*Dataset entries*.
○ ○ ○

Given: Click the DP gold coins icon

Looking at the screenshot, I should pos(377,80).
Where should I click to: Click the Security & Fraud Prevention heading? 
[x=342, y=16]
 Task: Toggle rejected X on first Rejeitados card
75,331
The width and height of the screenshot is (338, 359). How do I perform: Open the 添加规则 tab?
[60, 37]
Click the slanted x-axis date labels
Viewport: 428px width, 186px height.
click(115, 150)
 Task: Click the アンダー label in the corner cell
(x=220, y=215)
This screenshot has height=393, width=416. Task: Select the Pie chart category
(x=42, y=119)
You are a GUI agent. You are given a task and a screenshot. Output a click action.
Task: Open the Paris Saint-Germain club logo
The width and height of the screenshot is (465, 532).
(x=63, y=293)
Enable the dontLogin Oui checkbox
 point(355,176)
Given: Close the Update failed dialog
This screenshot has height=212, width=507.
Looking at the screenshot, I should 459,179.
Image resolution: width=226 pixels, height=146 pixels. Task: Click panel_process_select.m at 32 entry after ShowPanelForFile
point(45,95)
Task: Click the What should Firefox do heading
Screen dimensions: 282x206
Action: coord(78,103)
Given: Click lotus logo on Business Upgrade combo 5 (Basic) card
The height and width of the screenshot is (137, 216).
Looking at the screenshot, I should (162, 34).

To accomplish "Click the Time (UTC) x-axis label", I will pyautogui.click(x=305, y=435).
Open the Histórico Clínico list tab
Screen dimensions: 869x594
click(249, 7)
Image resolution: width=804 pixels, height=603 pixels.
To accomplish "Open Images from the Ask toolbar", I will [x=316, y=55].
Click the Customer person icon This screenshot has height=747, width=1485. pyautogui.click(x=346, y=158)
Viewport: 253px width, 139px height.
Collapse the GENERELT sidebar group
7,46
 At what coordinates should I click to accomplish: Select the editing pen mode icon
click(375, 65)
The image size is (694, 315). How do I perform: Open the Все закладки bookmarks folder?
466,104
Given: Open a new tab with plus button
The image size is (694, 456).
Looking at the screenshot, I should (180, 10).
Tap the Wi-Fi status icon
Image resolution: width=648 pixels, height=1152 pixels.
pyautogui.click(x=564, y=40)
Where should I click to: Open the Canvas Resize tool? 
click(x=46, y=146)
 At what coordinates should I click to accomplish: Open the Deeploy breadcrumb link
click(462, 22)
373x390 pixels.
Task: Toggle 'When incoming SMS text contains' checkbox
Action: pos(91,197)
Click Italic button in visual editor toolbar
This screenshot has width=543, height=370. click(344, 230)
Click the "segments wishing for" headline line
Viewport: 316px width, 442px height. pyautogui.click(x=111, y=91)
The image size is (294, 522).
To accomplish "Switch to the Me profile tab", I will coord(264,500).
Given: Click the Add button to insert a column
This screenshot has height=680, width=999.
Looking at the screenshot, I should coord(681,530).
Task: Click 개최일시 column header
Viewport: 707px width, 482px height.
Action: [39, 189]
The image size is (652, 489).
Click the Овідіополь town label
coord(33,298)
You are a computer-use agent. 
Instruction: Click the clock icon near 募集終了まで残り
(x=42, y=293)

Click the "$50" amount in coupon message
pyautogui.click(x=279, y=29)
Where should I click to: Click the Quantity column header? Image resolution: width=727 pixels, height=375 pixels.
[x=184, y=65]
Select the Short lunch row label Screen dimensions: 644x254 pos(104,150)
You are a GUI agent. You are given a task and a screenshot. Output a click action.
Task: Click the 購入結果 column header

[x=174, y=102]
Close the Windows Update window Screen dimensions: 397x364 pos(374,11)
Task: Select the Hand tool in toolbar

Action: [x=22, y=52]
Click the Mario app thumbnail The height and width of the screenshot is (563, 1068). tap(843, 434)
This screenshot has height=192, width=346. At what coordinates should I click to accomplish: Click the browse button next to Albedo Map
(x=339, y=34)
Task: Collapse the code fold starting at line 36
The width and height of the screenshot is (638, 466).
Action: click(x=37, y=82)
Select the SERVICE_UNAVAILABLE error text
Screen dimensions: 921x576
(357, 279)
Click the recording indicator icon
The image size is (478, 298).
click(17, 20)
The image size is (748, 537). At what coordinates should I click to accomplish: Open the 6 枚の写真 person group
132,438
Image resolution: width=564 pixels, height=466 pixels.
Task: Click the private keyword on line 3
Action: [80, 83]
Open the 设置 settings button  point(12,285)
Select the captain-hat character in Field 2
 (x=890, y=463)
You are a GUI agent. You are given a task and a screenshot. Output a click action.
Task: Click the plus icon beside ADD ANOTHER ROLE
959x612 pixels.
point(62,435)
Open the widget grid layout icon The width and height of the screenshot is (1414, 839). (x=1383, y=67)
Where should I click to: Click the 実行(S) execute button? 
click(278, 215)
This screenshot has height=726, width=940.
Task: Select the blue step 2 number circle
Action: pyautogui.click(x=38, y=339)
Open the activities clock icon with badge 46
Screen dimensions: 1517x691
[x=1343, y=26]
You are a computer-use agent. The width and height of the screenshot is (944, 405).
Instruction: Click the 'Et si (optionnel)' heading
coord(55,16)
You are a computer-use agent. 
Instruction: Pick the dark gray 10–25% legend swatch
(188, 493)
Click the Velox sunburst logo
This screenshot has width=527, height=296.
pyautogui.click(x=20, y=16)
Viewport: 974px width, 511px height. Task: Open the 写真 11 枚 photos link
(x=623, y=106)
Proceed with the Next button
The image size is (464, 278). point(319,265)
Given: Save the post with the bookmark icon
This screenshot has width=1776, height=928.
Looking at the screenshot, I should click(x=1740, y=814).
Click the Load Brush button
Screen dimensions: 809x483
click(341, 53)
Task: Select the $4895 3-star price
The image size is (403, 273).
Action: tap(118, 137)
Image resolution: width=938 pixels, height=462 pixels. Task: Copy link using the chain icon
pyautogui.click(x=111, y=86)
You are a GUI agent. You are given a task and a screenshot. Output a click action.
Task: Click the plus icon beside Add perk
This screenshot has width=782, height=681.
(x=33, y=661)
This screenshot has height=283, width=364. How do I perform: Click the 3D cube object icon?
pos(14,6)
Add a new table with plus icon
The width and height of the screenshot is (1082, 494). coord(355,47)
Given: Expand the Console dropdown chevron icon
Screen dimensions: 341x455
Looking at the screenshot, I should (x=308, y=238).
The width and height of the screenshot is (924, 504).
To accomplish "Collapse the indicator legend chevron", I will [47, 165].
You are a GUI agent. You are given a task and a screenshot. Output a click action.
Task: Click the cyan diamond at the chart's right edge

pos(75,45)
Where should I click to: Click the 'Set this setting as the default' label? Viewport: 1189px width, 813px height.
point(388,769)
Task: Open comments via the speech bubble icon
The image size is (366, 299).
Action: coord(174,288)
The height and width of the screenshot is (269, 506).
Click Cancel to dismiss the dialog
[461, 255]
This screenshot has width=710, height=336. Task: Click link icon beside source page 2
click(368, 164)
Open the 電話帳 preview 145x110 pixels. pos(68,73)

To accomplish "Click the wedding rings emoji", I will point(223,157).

○ ○ ○

*REQUIRED ACTION*.
Track down every line in the entries that includes the string "chevron", and copy it.

*RESPONSE*.
Given: Expand the Console dropdown chevron icon
To accomplish "Collapse the indicator legend chevron", I will [47, 165].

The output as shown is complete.